When working on an application of GoJek’s super-app scale, it is imperative for engineers to stick to a common coding pattern with static code analysis checks in place. While this was followed by only a handful of teams, there was tremendous scope for building a common coding construct for better code structure, readability, and debuggability.

Solution approach

As part of adopting better code quality practices, we decided to integrate detekt into the super-app project. The problem was 2-folds:

Implement a centralized detekt config to ensure all modules in the project adhere to the same coding constructs.
Bring people on board with the idea that a common coding construct was for the betterment of the project.

We first floated the idea in our team OKR discussion. Once it was decided that we would go with a centralized coding construct, we pitched the idea to the larger audience at the weekly Android sync-up discussions.

From there, we started working on integrating detekt with the codebase. We focussed on getting code smells and complexity metrics initially. Since the complexity metrics were not being logged anywhere by detekt tool, we ended up contributing to detekt’s codebase itself.

The next challenge was not to increase the pipeline time that we had worked so hard on reducing. So we introduced the parallelization of jobs. We integrated detekt to run in parallel with lint, thereby saving the ~10-12 minutes which detekt takes to execute. Furthermore, we enabled detekt to run only on changed modules with the task that we had written for lint. This brought down detekt task’s average time to ~3-4 minutes.

Outcome

We integrated more code quality analysis tools and set them to fail a pipeline if the new code doesn’t adhere to the standards decided upon. This would make the code reviewer’s life easier and enable the developer to write better and neater code.

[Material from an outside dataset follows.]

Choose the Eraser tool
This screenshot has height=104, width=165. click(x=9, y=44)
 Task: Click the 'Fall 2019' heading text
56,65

This new introduction was at no extra cost of time as well since it was executed in parallel to the lint task.

Problem Statement II: No checks and balances to ensure code quality [WIP]

We want to ensure that any new code comes in with its corresponding tests so that we are always maintaining/improving the test coverage.

Solution approach

To encourage a more test-driven coding approach, we are currently working on failing a merge request if it reduces the existing code coverage of that specific module. This is a work in progress currently.

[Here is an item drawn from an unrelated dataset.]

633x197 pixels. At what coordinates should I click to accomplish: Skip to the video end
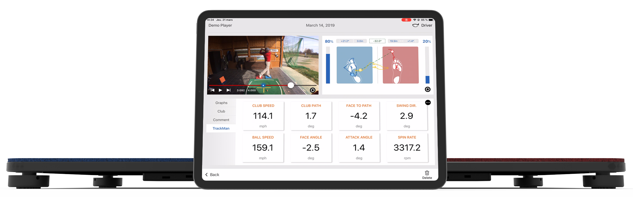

Holistic View of the App’s Code Quality and Performance

Problem Statement: No holistic view of the app’s code quality and performance

Due to strict security policies, the existing dashboards were hosted on Grafana which was deployed on a private network. This gap prevented people from viewing the dashboards outside the VPN network. The lack of visibility prevents key stakeholders from monitoring the different metrics.

Solution approach

To address this, the kernel team built an in-house tool on top of Prometheus and called it Lens. The plan was to move all our dashboards from Grafana to Lens.

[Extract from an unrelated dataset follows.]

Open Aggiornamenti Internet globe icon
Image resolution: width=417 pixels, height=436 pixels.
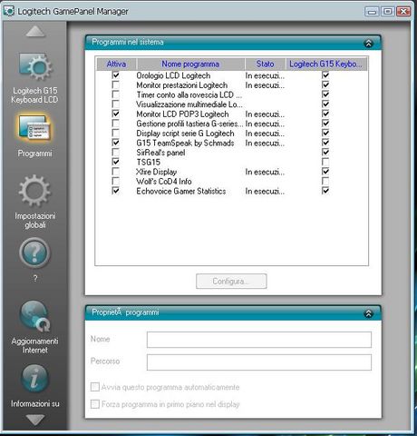coord(34,316)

Moreover, there was no alerting mechanism to inform the team of crucial issues like failing pipelines, APK size increase, pipeline time increase, and such.

Lens dashboards are supposed to be written in Jsonnet language and deployed to a separate project. We migrated all our dashboards into a Jsonnet format scripts and pushed them into a separate project. Few graphical solutions were tricky as the lens tool is itself in a nascent stage. Post that, we added a basic alerting mechanism for failing pipelines, build times more than threshold values, and apk size more than the allowed threshold. Along with that, we added new dashboards to view the code coverage of each module in the Android consumer super-app.

Outcome

The new dashboards were public to all (offices in Gurgaon as well as Jakarta) and hence it brought a wide audience visibility. Within a few days of bringing the dashboard live, we had a few interesting findings that are listed below:

As the code coverage numbers became more visible, we realized that we had unit tests for only 57 modules (as compared to a total of 140+ modules)
APK size had grown by 7 mb in last 3 months
Test pipeline times were increasing with the addition of more tests.

However, over time, we have realized that Lens is not really ideal for our problem statement. We are planning to shift to a counter-based alerting and dashboarding system. This is a WIP.